**Records provided:**
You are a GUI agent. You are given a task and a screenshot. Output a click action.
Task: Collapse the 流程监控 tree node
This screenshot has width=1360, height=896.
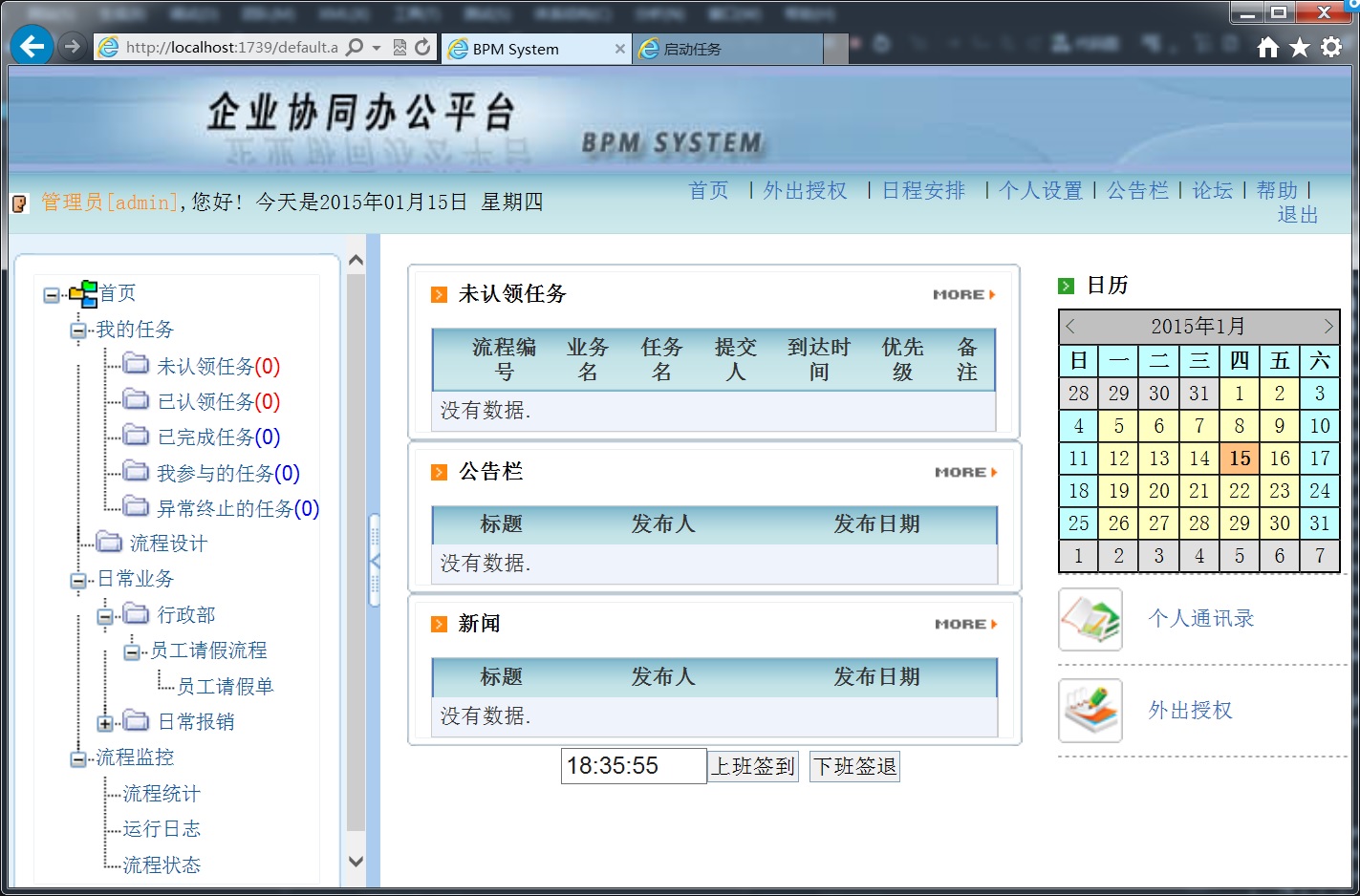point(78,759)
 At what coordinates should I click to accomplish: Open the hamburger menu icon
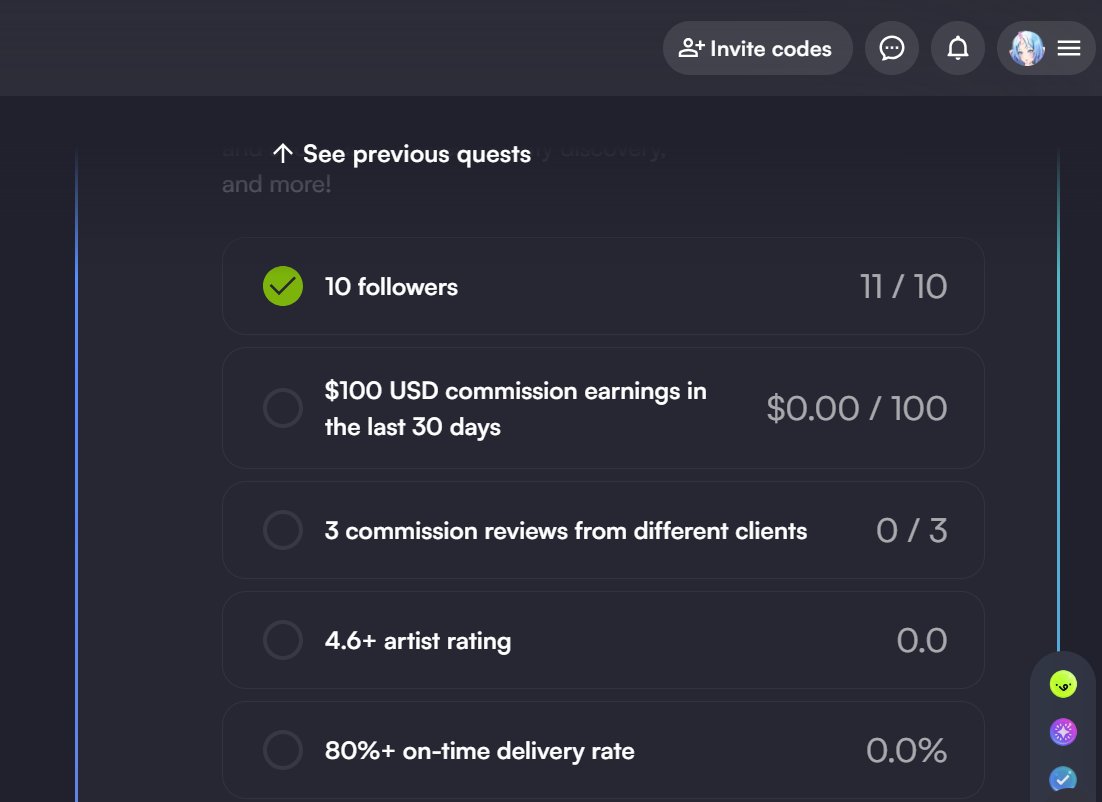1068,48
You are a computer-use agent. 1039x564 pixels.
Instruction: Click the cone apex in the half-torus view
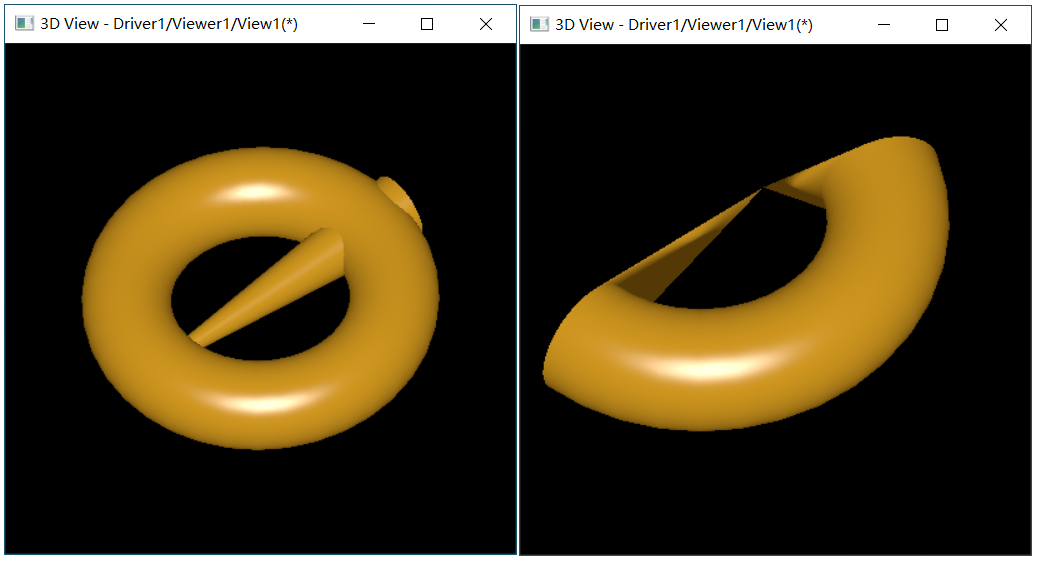click(x=764, y=188)
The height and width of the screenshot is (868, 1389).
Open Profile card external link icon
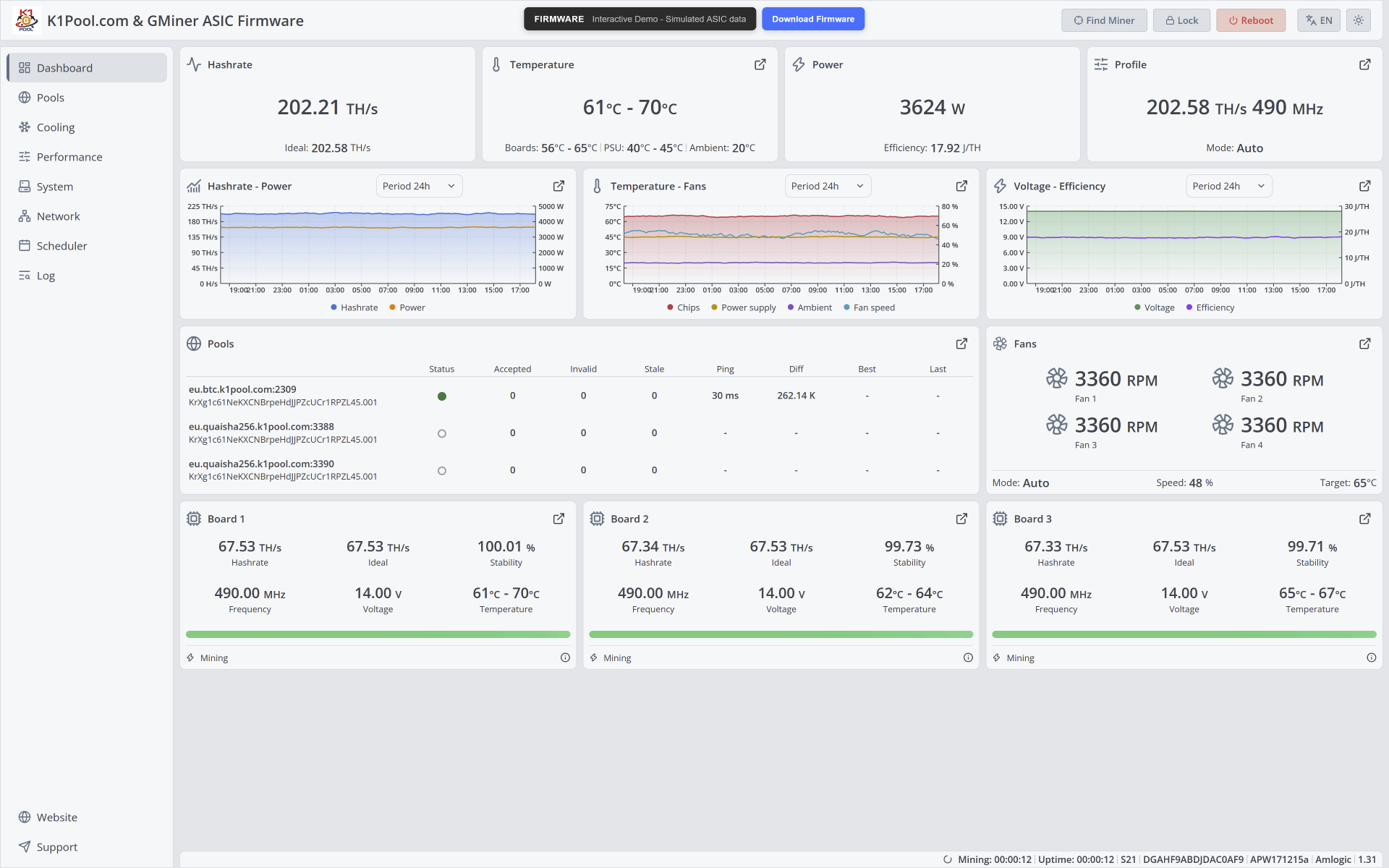(x=1364, y=64)
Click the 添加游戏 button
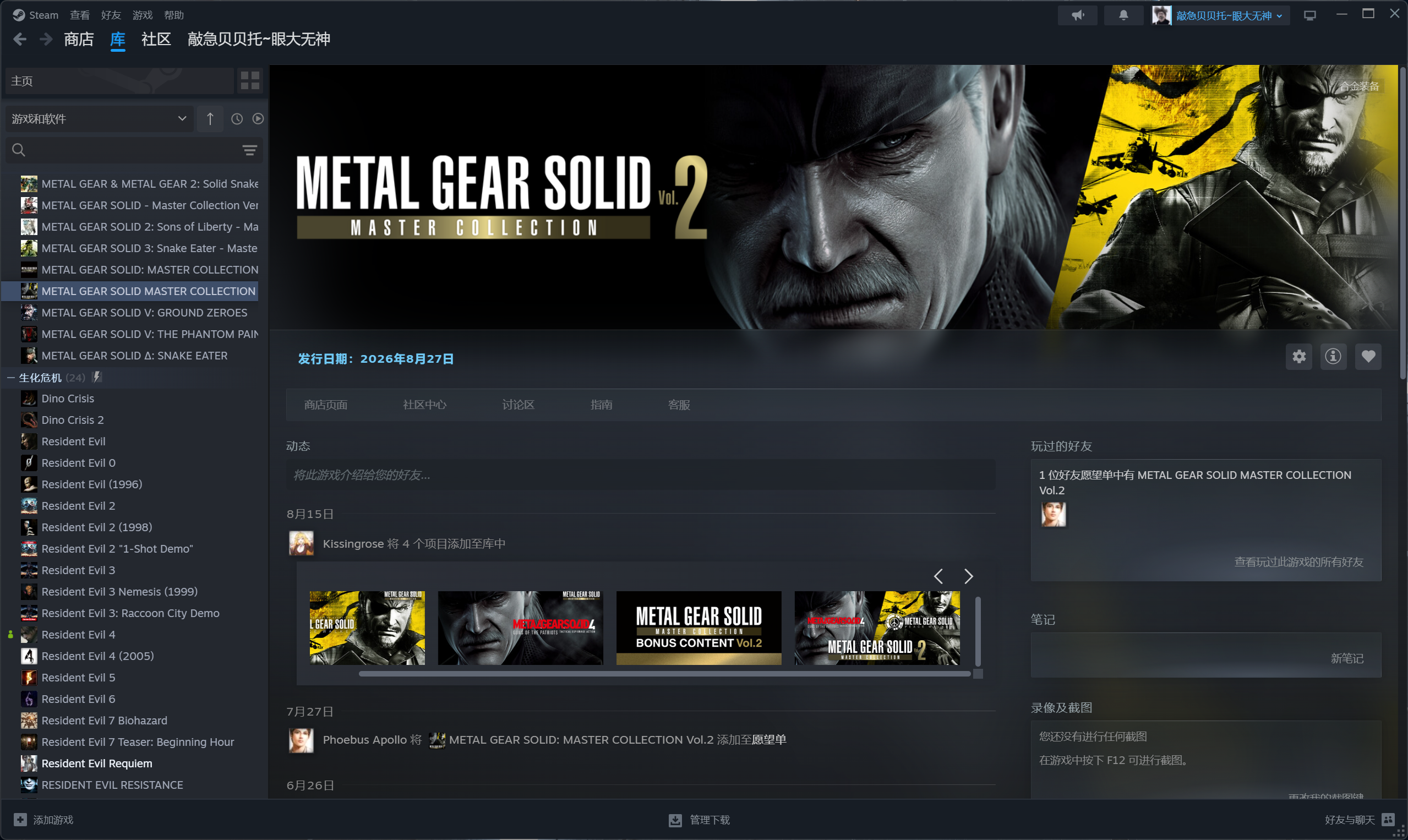The image size is (1408, 840). tap(43, 820)
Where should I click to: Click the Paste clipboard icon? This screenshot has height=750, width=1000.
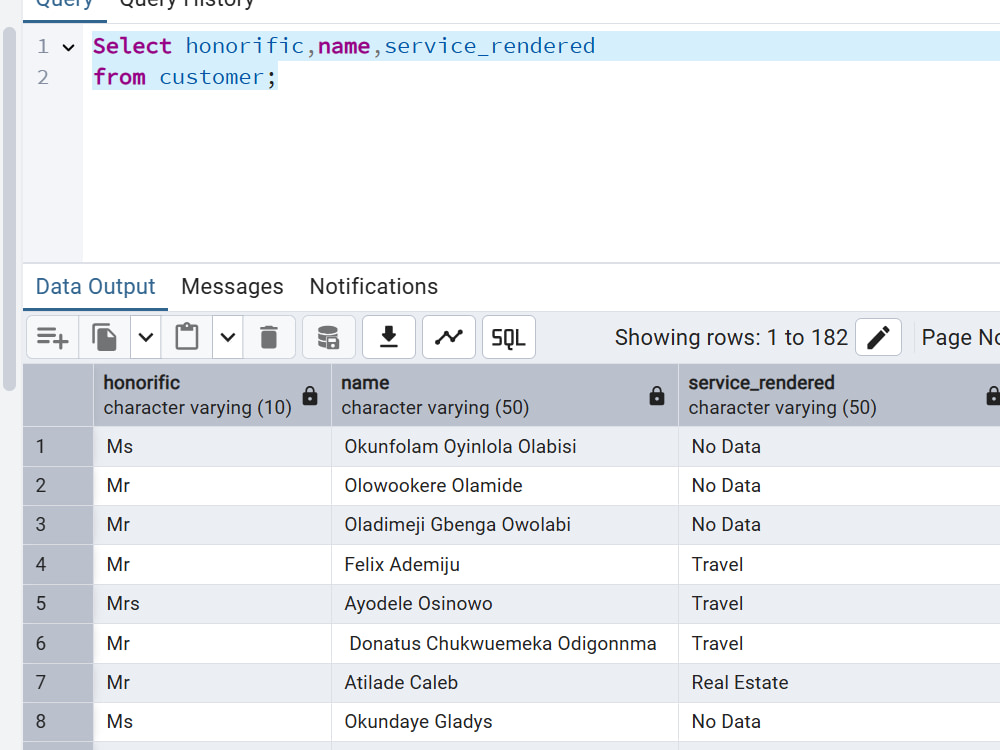pyautogui.click(x=187, y=337)
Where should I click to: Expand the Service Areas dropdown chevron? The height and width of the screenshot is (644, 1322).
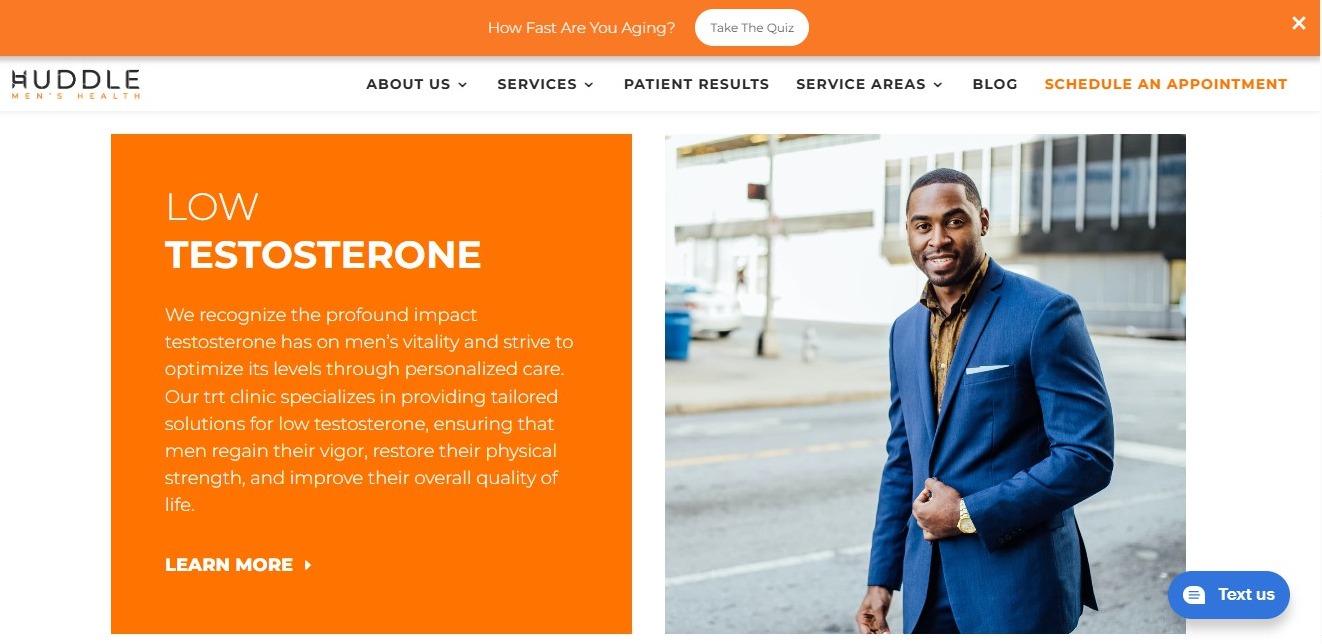(x=938, y=85)
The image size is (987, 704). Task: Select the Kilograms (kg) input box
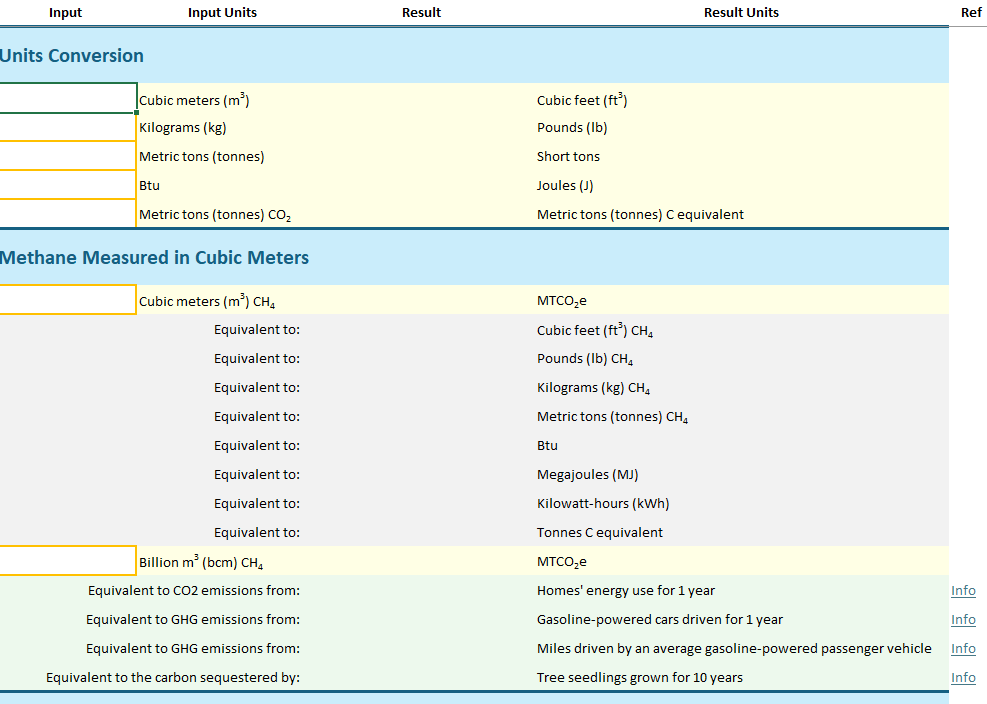click(67, 127)
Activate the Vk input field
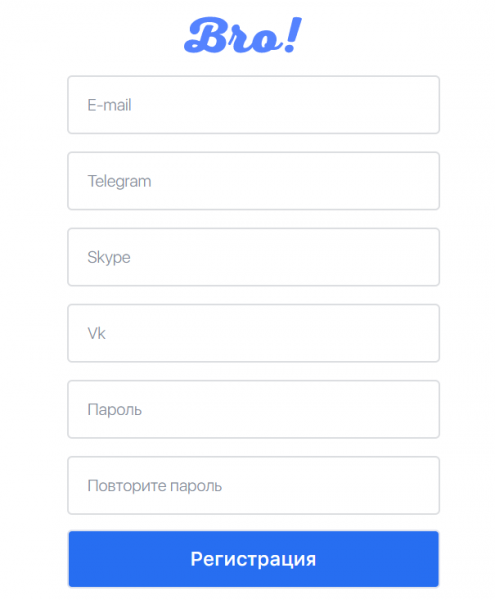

**Aim of the task:**
Every line above should be duplicated exactly; the pictures are to be left out.

**Your solution:**
You are a GUI agent. You are given a task and a screenshot. Output a click action.
Task: Collapse the 流程监控 tree node
This screenshot has width=1360, height=896.
point(78,759)
 At what coordinates should I click to accomplish: Open the hamburger menu icon
1068,48
You are a computer-use agent. 1039x564 pixels.
Instruction: Click the cone apex in the half-torus view
click(x=764, y=188)
The height and width of the screenshot is (868, 1389).
Open Profile card external link icon
(x=1364, y=64)
Click the 添加游戏 button
The image size is (1408, 840). tap(43, 820)
Where should I click to: Click the Paste clipboard icon? This screenshot has height=750, width=1000.
pyautogui.click(x=187, y=337)
Where should I click to: Expand the Service Areas dropdown chevron? The height and width of the screenshot is (644, 1322).
(x=938, y=85)
The image size is (987, 704). Task: Select the Kilograms (kg) input box
click(67, 127)
Activate the Vk input field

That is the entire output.